THE DATA -
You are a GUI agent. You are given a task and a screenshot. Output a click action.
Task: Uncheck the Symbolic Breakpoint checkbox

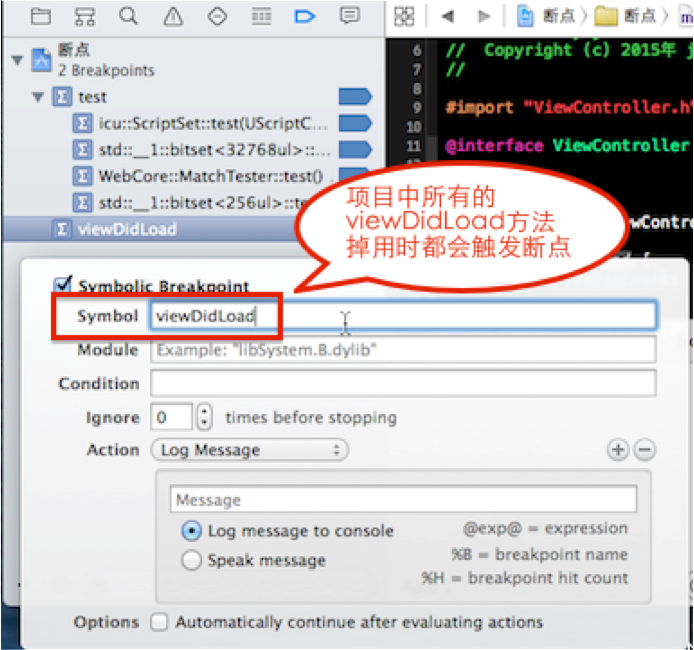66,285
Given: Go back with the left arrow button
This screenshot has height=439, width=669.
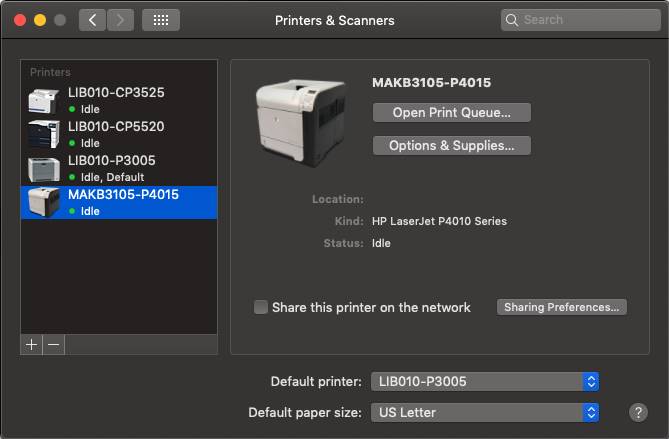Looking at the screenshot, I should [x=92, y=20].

WHAT THE TASK REQUIRES - Write out the material above precisely, leaving each picture behind.

OUTPUT -
You are a GUI agent. You are given a task and a screenshot. Output a click action.
Task: Uncheck the Symbolic Breakpoint checkbox

66,285
Given: Go back with the left arrow button
This screenshot has height=439, width=669.
Looking at the screenshot, I should [x=92, y=20].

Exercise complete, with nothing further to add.